Извлечённые пункты:
______________________________

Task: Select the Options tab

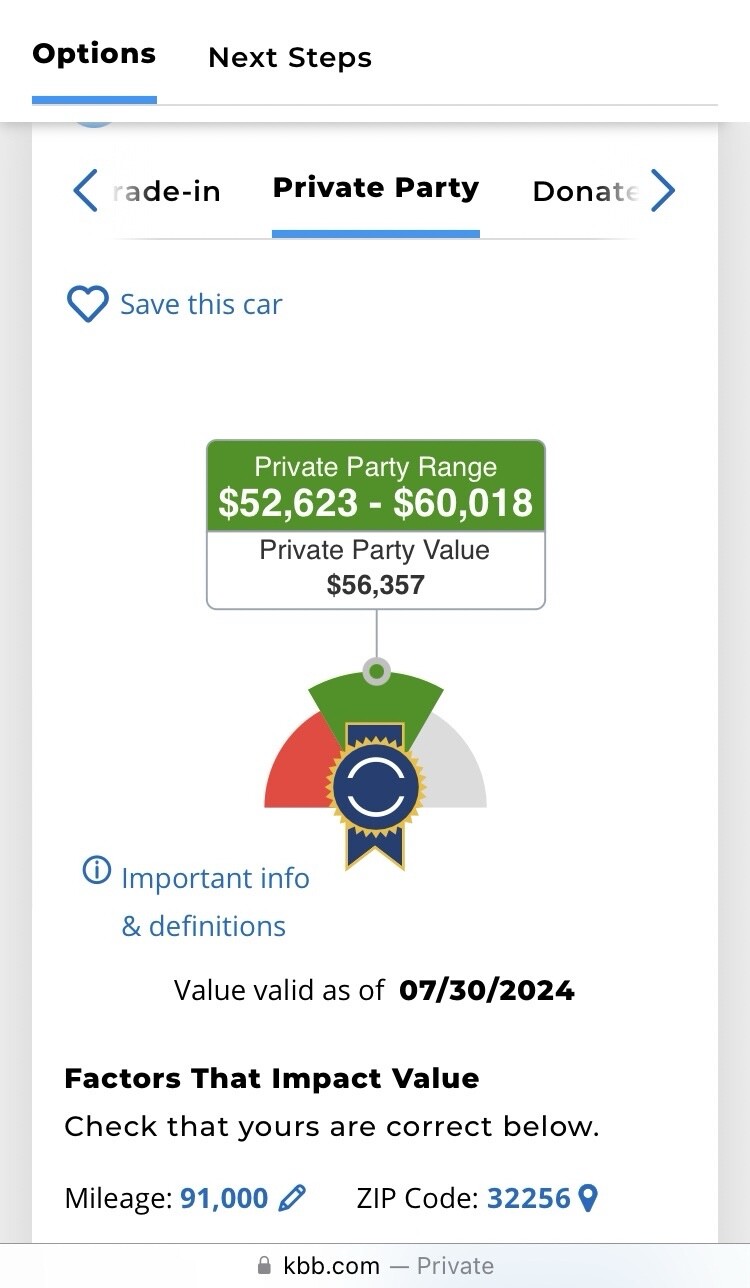Action: (x=94, y=54)
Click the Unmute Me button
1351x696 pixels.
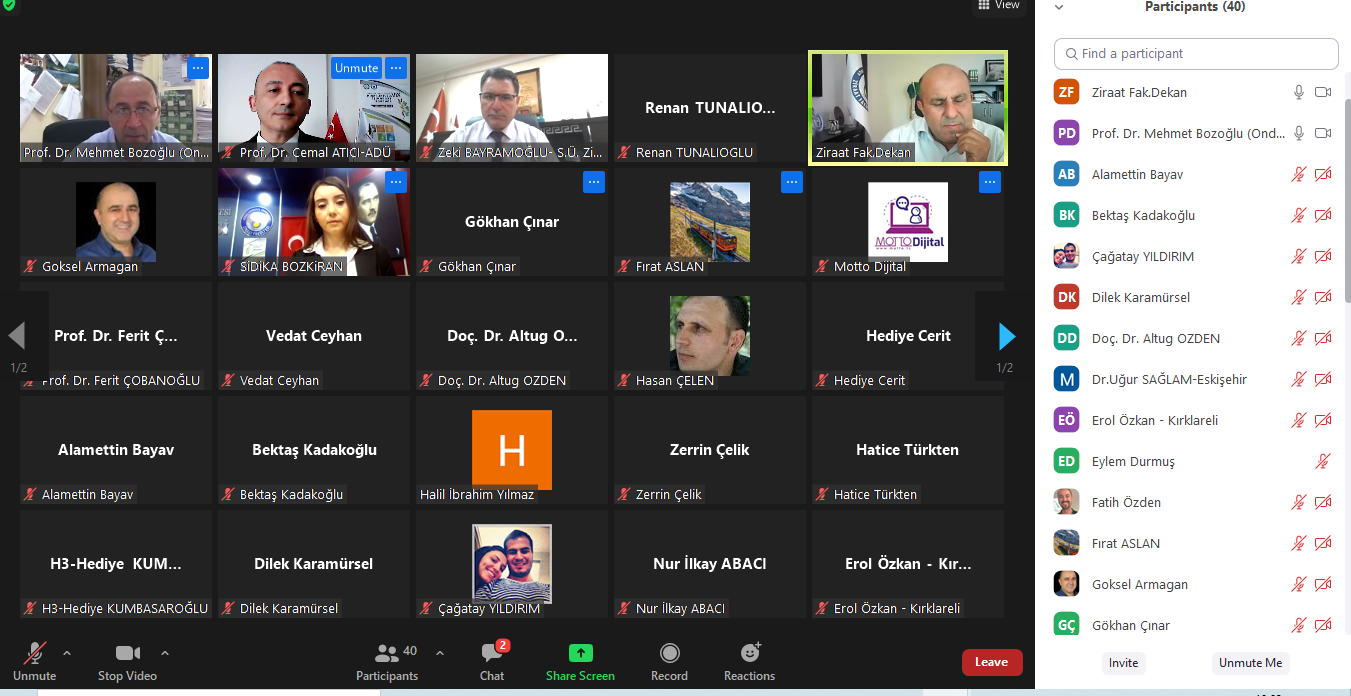(x=1249, y=663)
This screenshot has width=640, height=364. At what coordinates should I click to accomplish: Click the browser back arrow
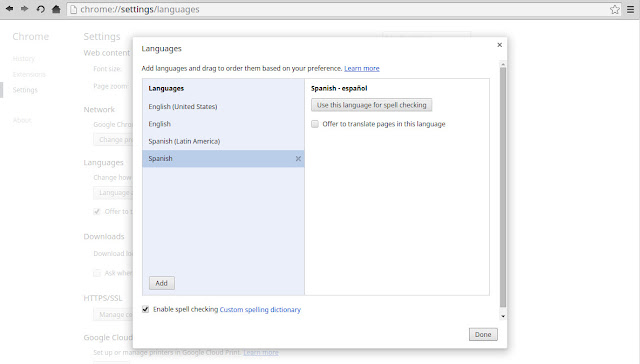9,9
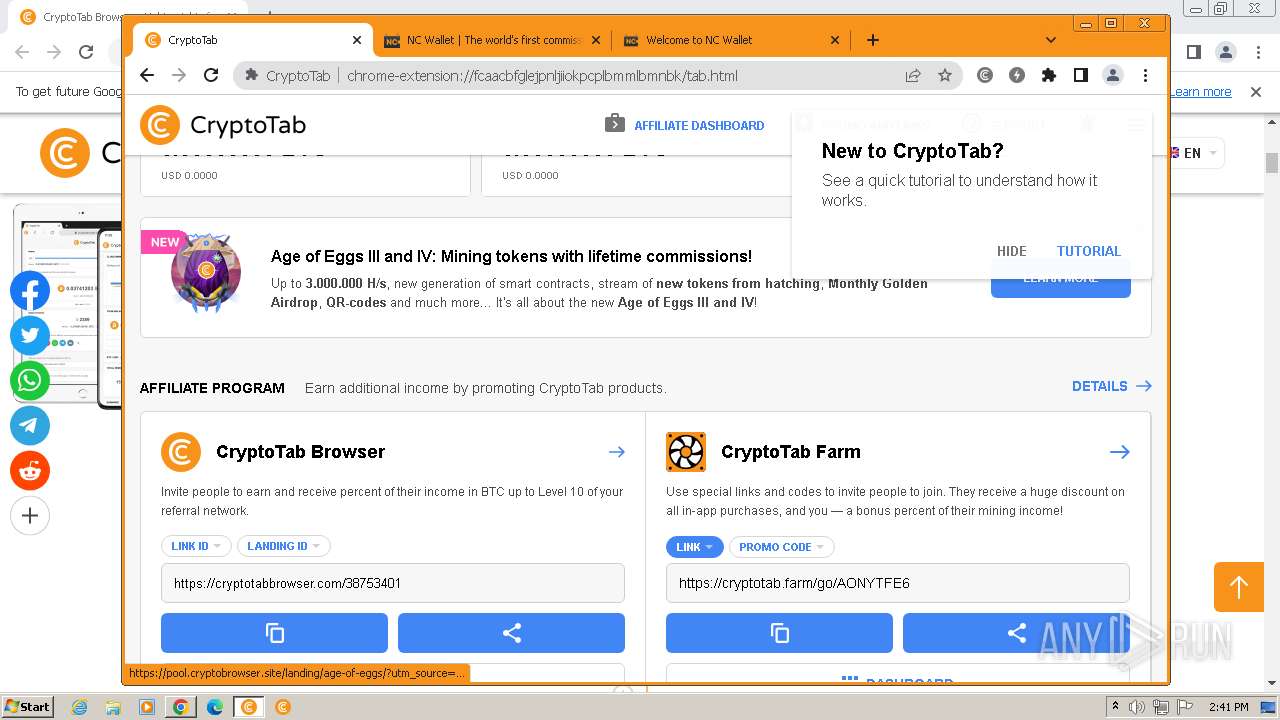Click the Twitter share icon
1280x720 pixels.
point(30,336)
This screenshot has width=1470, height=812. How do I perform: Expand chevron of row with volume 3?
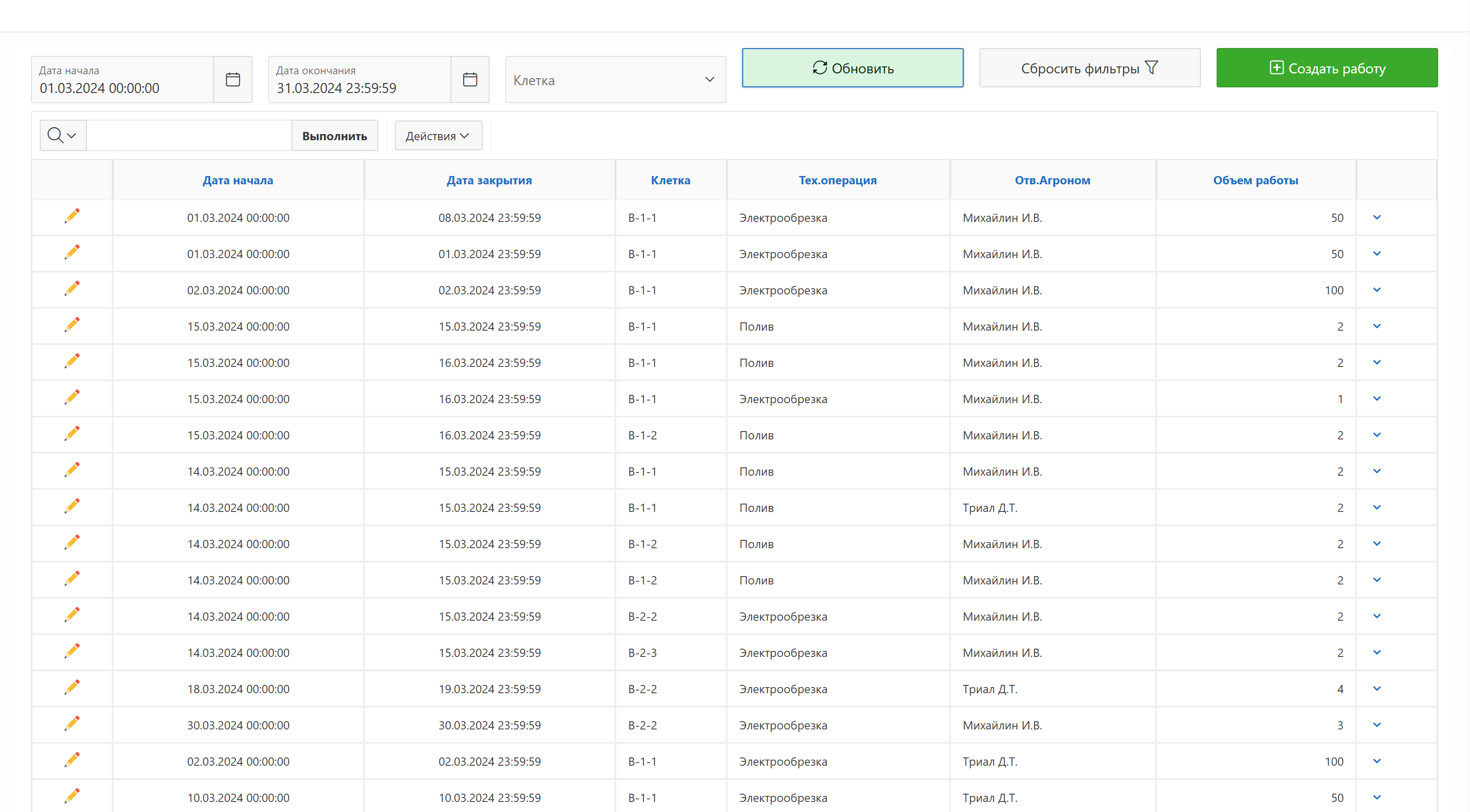coord(1377,725)
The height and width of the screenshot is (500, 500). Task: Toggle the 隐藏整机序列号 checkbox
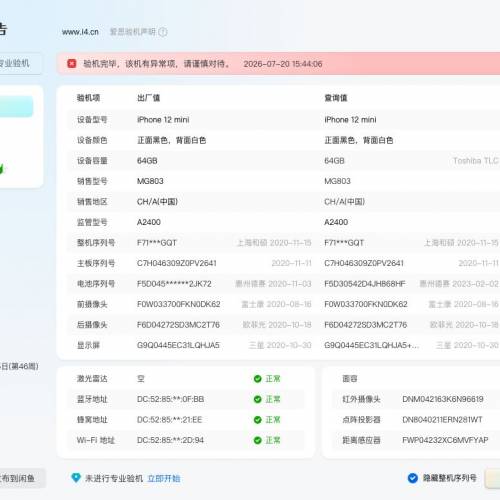[x=413, y=478]
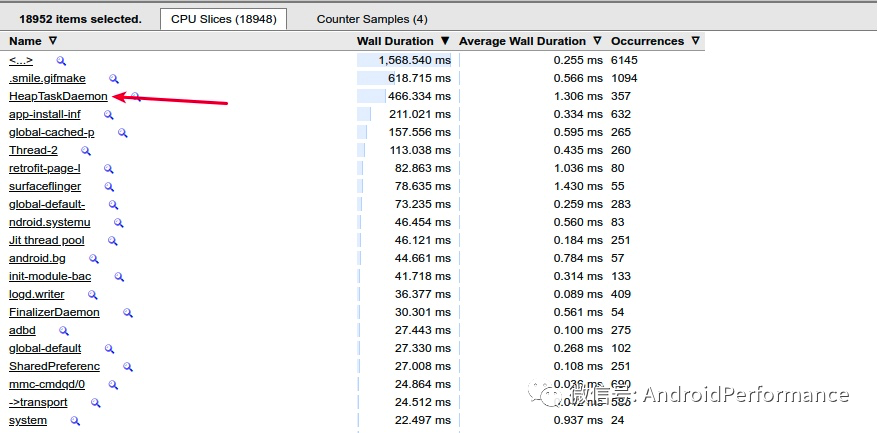This screenshot has width=878, height=433.
Task: Click search icon next to surfaceflinger
Action: [x=108, y=187]
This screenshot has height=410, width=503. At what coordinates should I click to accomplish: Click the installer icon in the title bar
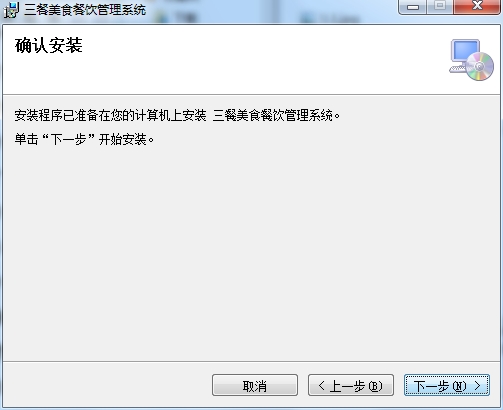[x=11, y=10]
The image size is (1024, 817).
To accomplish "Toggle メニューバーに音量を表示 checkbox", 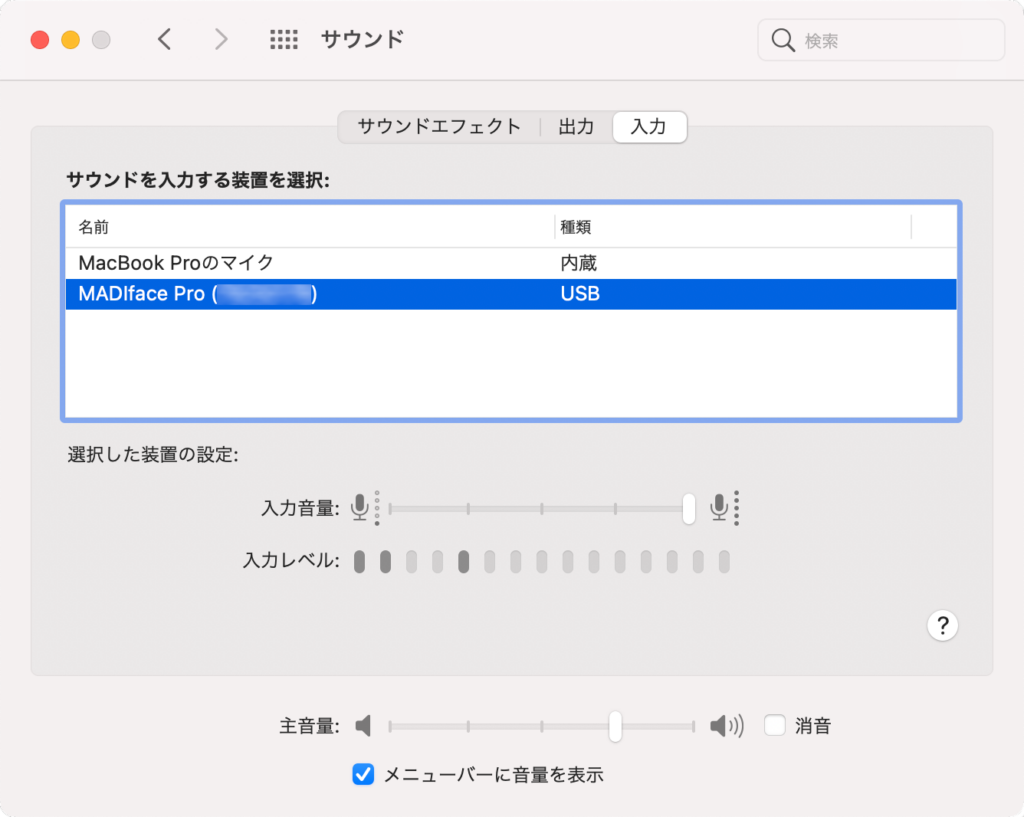I will click(363, 774).
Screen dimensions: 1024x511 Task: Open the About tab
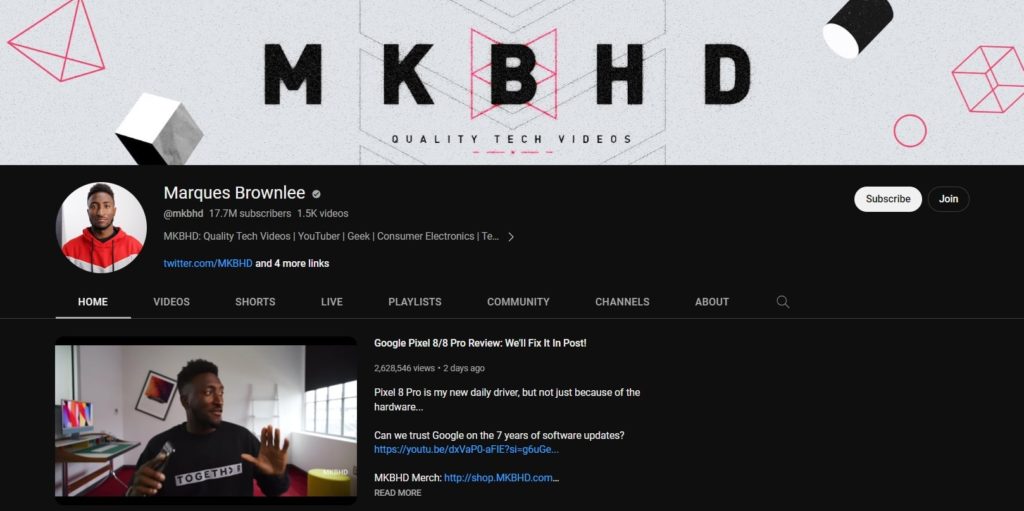pos(712,302)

______________________________

Условие задачи:
Определите в приведённых выше пунктах все строки, содержащие слово «what», и перепишите каждую из них.

Ожидаемый ответ:
This screenshot has width=640, height=364. At what coordinates should I click to accomplish: Click the browser back arrow
This screenshot has height=410, width=503. At what coordinates should I click to accomplish: Click the installer icon in the title bar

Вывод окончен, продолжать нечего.